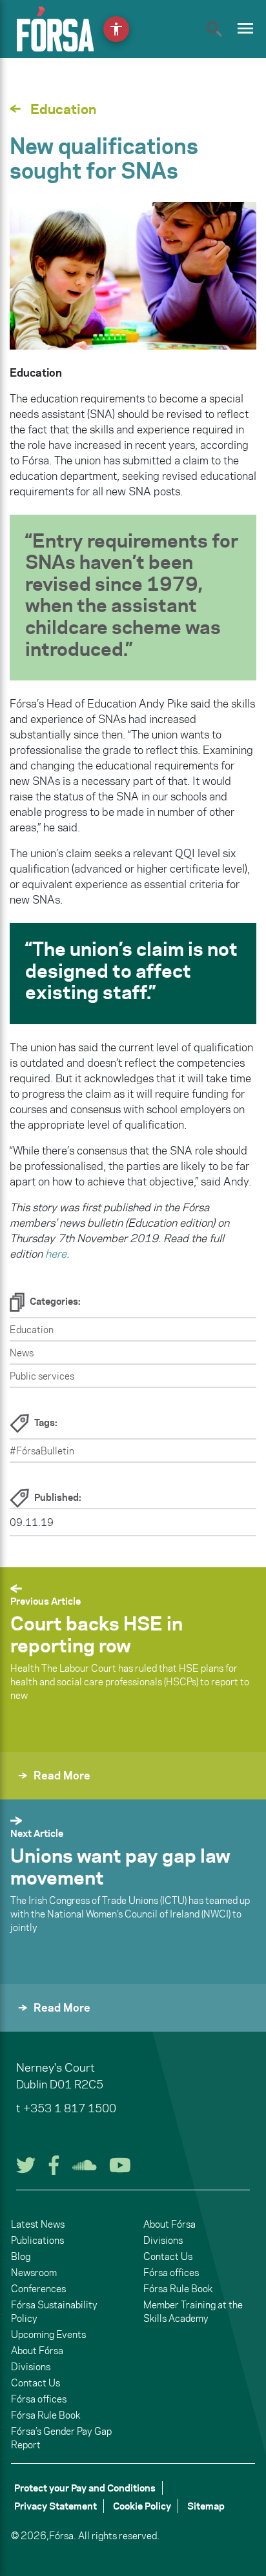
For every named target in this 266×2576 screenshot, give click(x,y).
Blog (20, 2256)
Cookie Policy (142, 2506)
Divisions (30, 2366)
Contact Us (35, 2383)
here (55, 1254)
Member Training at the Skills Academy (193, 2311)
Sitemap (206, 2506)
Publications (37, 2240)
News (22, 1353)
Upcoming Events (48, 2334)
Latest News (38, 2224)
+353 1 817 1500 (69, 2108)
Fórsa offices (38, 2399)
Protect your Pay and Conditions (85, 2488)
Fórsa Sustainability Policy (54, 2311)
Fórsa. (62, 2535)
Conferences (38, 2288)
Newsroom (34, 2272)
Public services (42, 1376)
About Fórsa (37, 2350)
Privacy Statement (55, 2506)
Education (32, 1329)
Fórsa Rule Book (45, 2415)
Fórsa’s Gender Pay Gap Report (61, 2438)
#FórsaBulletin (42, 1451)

----------

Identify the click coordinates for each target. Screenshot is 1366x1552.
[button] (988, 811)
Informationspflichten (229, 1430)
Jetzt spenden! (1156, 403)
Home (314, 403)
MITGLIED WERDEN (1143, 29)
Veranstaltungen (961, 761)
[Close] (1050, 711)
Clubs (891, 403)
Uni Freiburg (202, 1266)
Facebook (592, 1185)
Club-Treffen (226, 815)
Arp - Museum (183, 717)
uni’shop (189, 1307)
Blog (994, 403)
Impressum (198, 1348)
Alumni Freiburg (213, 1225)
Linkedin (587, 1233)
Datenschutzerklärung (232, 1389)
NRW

----------

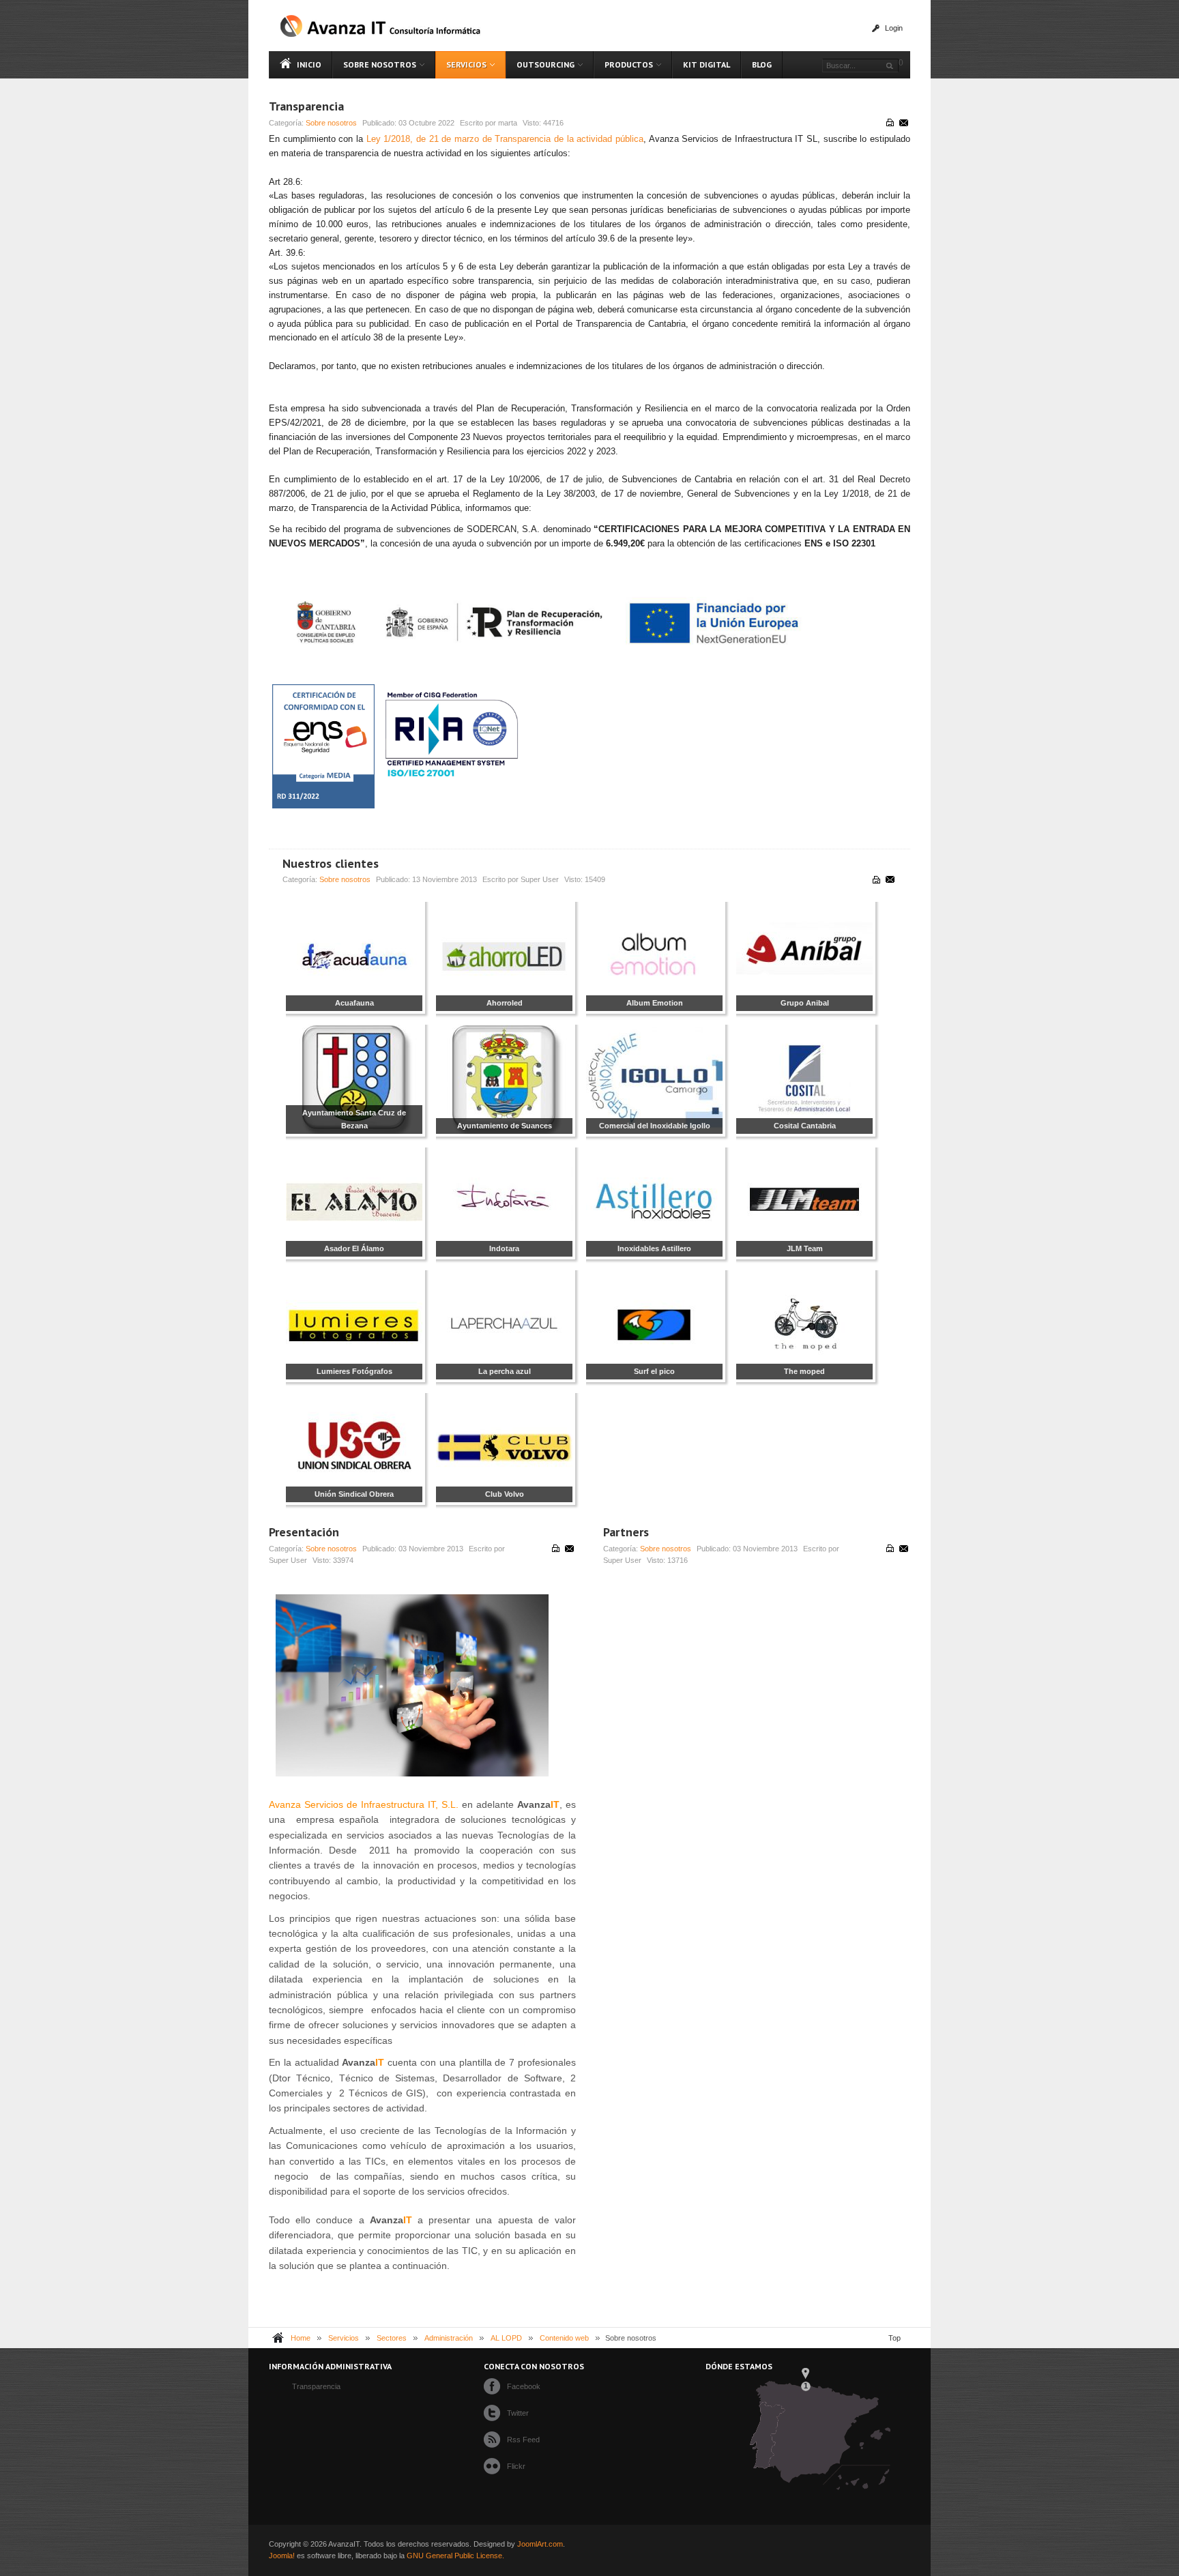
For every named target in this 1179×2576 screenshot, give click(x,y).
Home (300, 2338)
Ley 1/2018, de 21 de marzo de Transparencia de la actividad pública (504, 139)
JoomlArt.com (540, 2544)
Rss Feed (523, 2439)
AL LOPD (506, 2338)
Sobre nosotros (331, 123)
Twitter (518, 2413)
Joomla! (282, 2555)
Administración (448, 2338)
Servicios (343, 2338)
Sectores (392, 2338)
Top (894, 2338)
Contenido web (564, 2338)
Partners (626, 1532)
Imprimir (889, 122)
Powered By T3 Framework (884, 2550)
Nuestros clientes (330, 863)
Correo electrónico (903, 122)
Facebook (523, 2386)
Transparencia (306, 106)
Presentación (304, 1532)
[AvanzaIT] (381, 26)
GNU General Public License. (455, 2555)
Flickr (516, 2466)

----------

**Task:** Would you copy out exactly the lines above that start at the one containing "Fórsa offices (38, 2399)" and end at the one containing "#FórsaBulletin (42, 1451)", inclusive?

**Task output:**
Fórsa offices (38, 2399)
Protect your Pay and Conditions (85, 2488)
Fórsa Sustainability Policy (54, 2311)
Fórsa. (62, 2535)
Conferences (38, 2288)
Newsroom (34, 2272)
Public services (42, 1376)
About Fórsa (37, 2350)
Privacy Statement (55, 2506)
Education (32, 1329)
Fórsa Rule Book (45, 2415)
Fórsa’s Gender Pay Gap Report (61, 2438)
#FórsaBulletin (42, 1451)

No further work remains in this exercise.